→ **WHAT YOU ARE ASKED TO DO**
Give exactly the lines from the one that contains "Instruction: Open the" through the end of the entries below, both included; the pictures stay out.

→ **INPUT FOR THIS TASK**
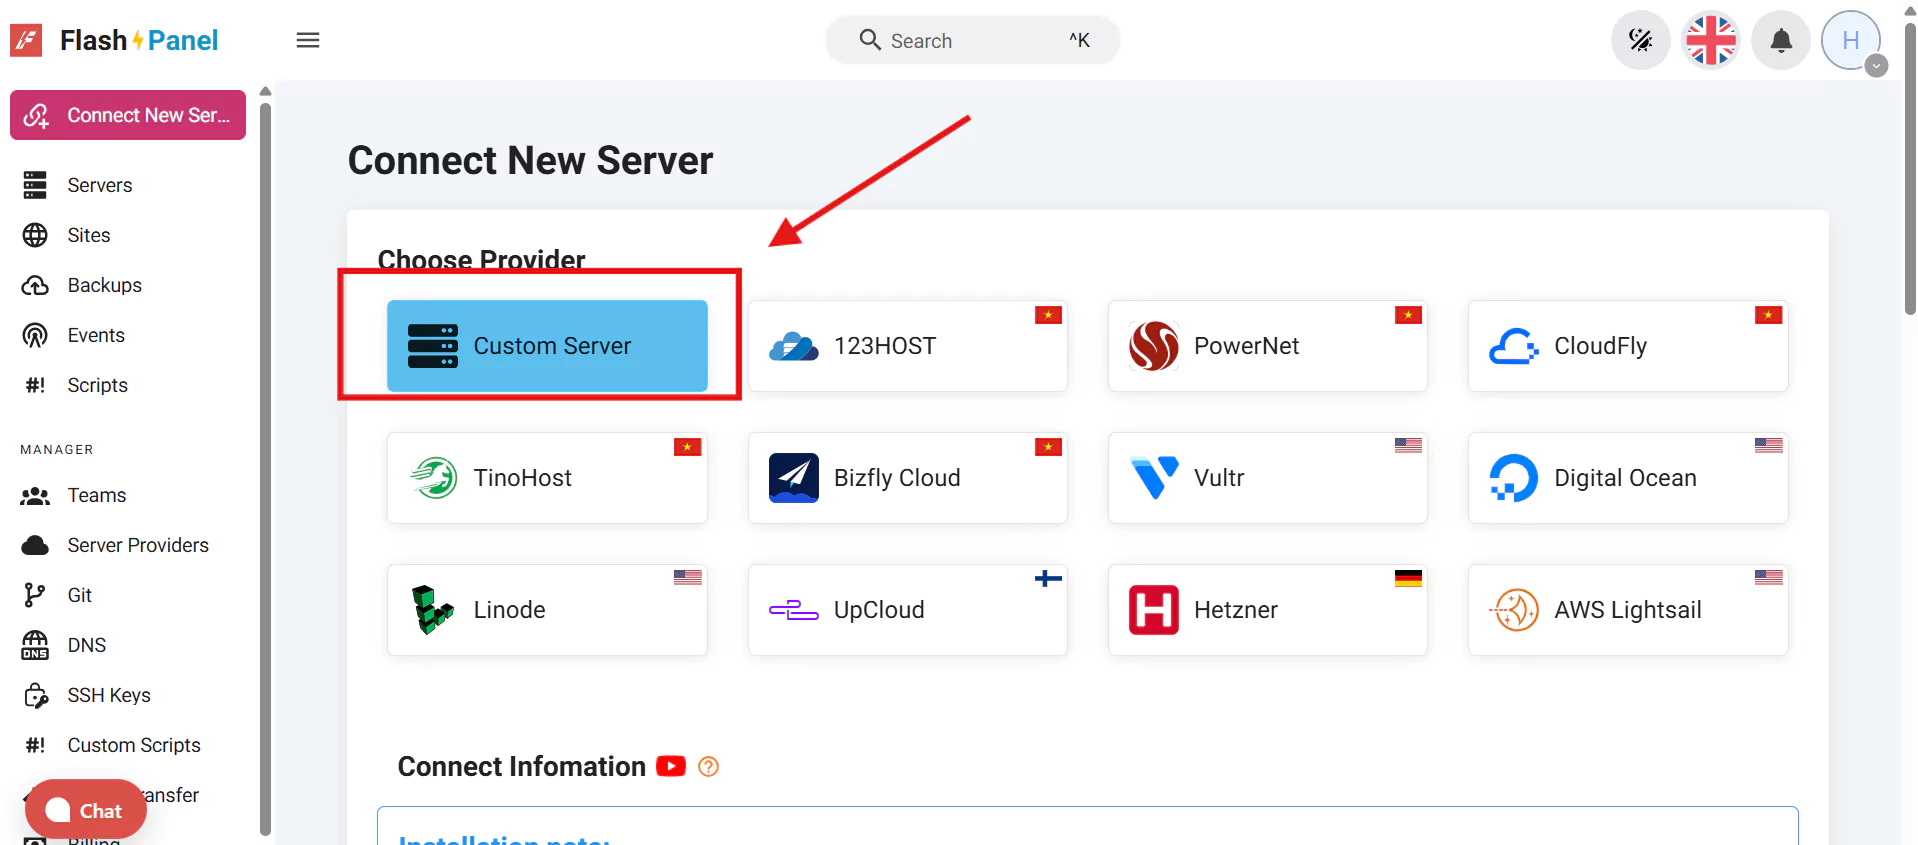Collapse sidebar with hamburger menu icon
This screenshot has height=845, width=1918.
pos(308,40)
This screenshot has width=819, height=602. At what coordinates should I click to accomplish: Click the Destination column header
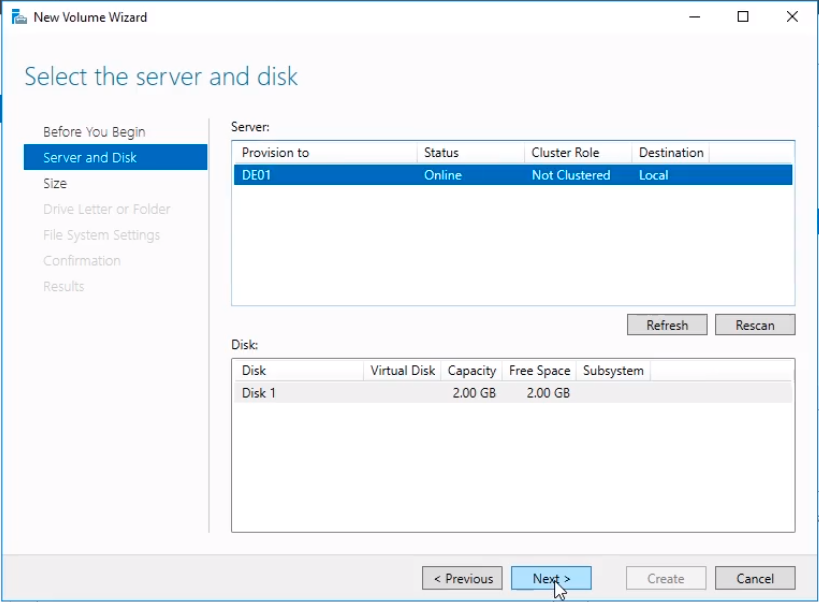pos(671,153)
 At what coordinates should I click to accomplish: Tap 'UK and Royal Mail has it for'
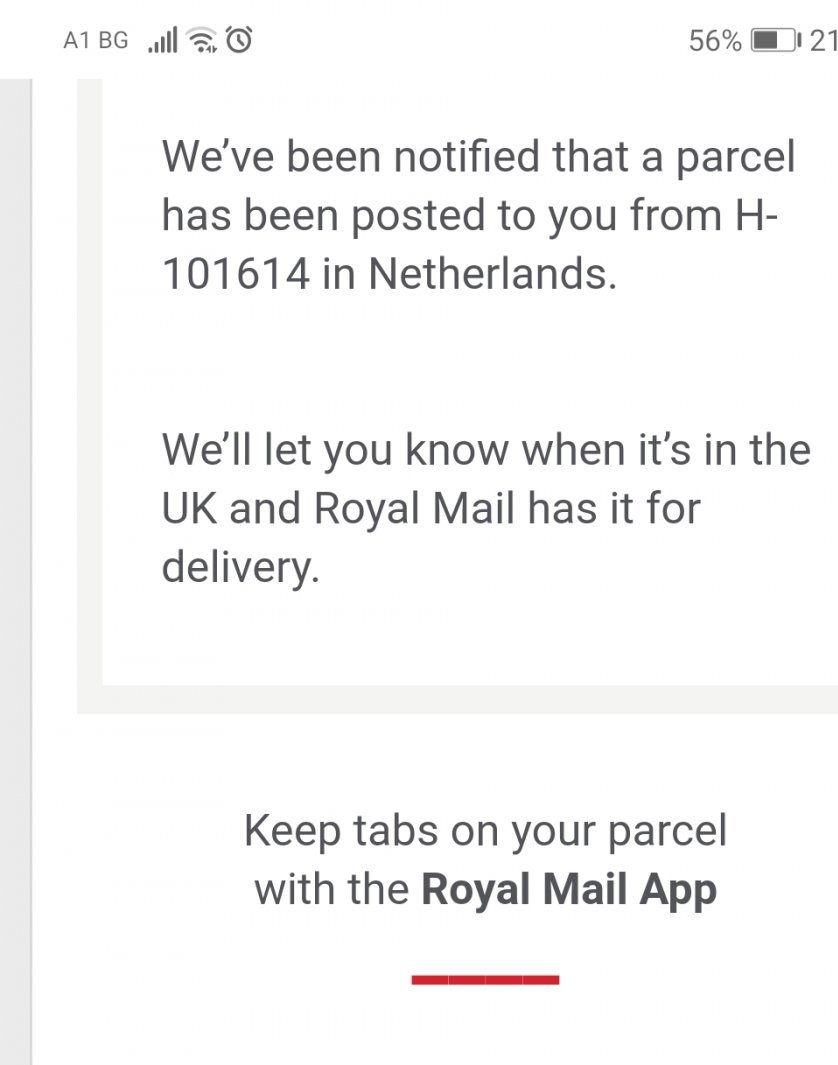coord(430,508)
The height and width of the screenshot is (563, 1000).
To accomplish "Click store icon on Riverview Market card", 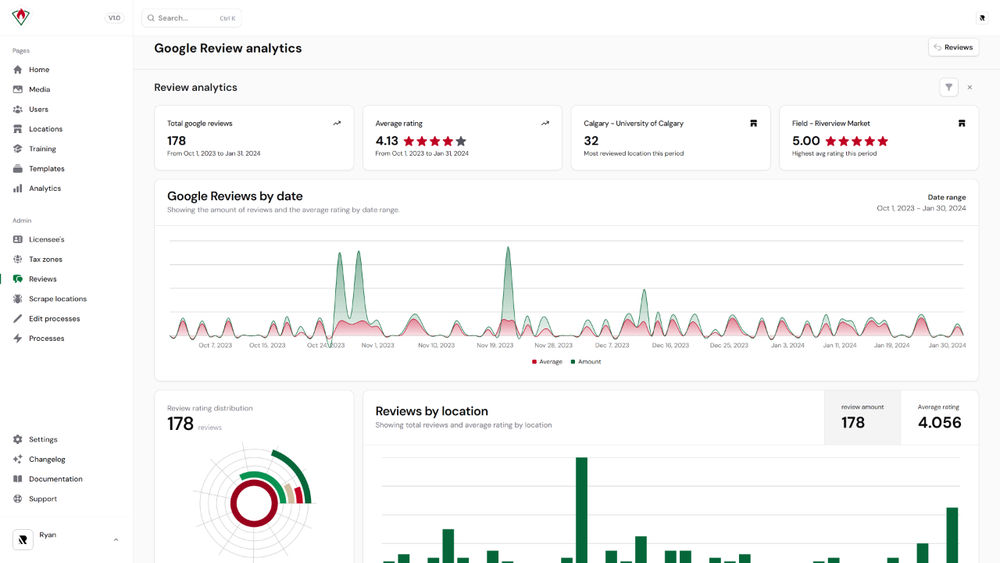I will tap(961, 123).
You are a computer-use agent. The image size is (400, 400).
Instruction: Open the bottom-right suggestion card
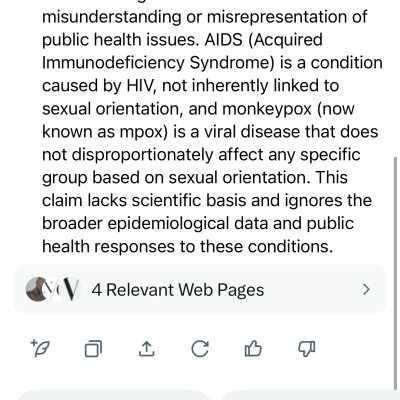point(311,395)
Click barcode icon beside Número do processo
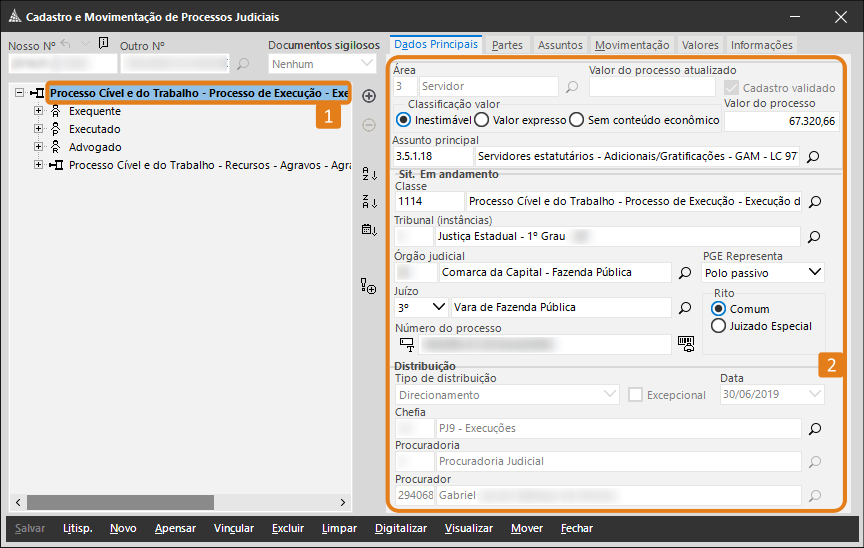 [686, 343]
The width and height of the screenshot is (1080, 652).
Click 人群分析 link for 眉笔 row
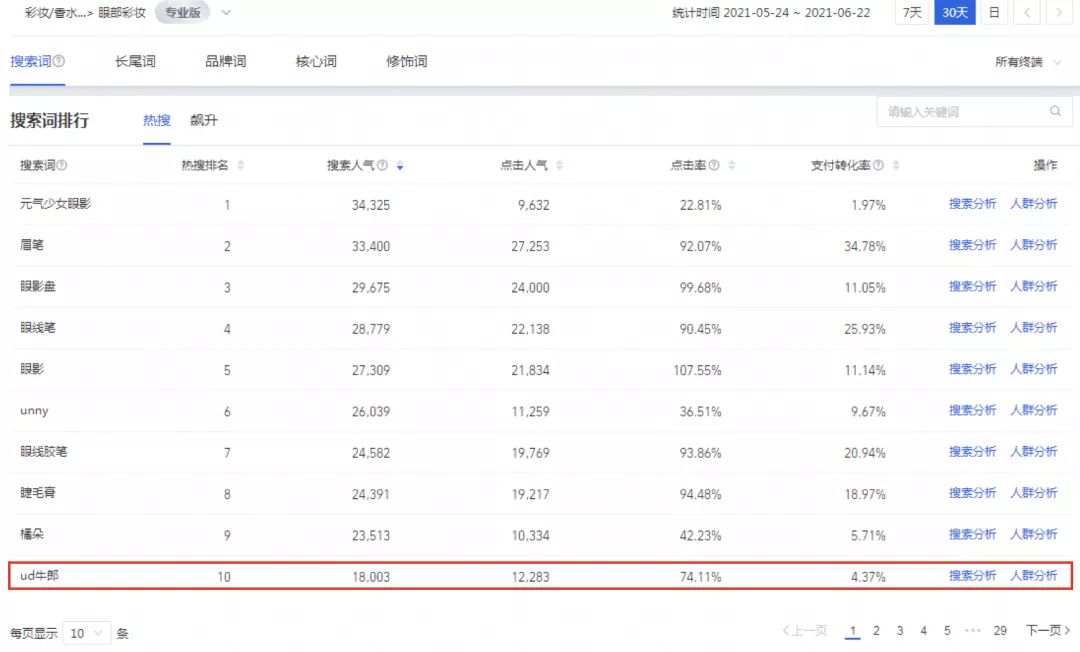[x=1035, y=244]
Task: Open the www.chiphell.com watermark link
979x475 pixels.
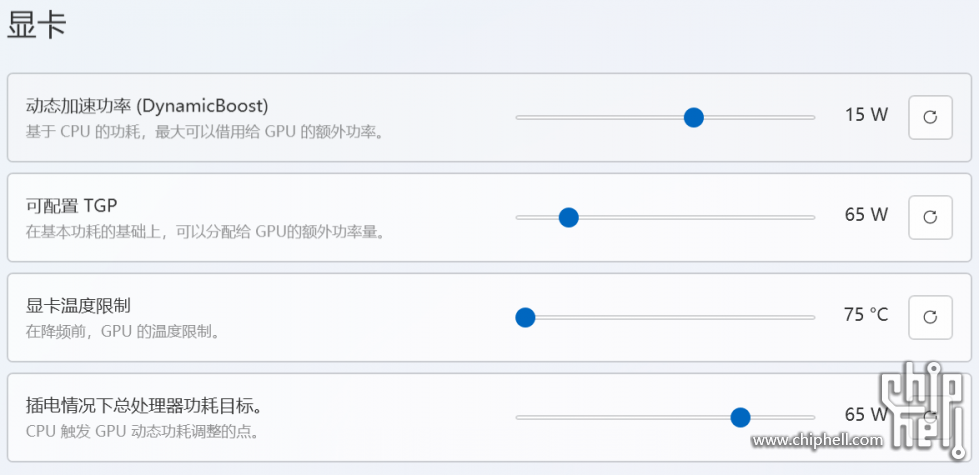Action: (817, 441)
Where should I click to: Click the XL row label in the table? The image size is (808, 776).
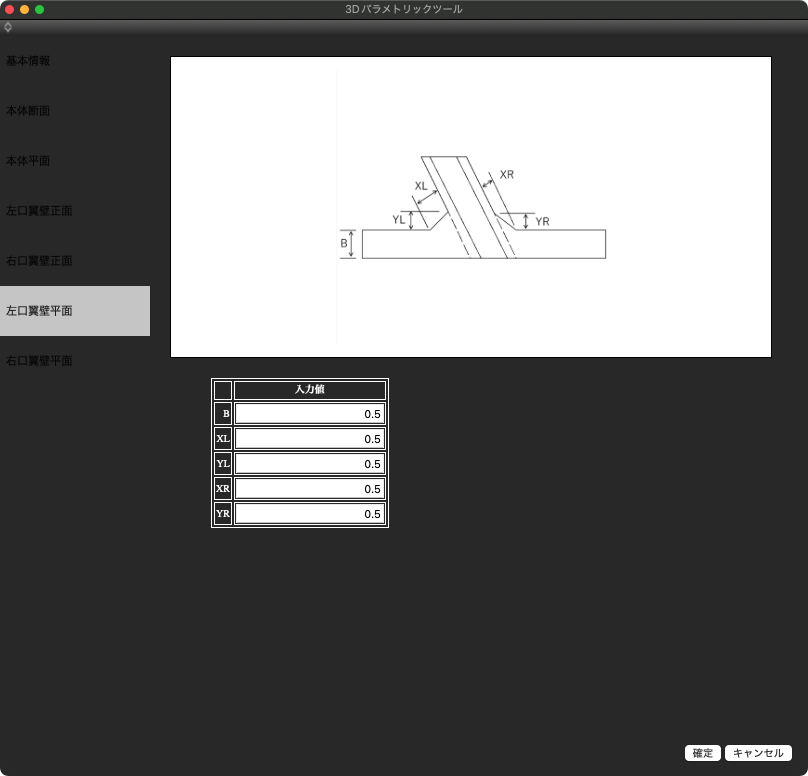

→ **RESULT OF THIS EXERCISE**
Instruction: Open the bottom-right suggestion card
point(311,395)
Click barcode icon beside Número do processo
 [686, 343]
The width and height of the screenshot is (1080, 652).
Click 人群分析 link for 眉笔 row
[x=1035, y=244]
Task: Open the www.chiphell.com watermark link
979x475 pixels.
Action: (817, 441)
Where should I click to: Click the XL row label in the table? The image size is (808, 776).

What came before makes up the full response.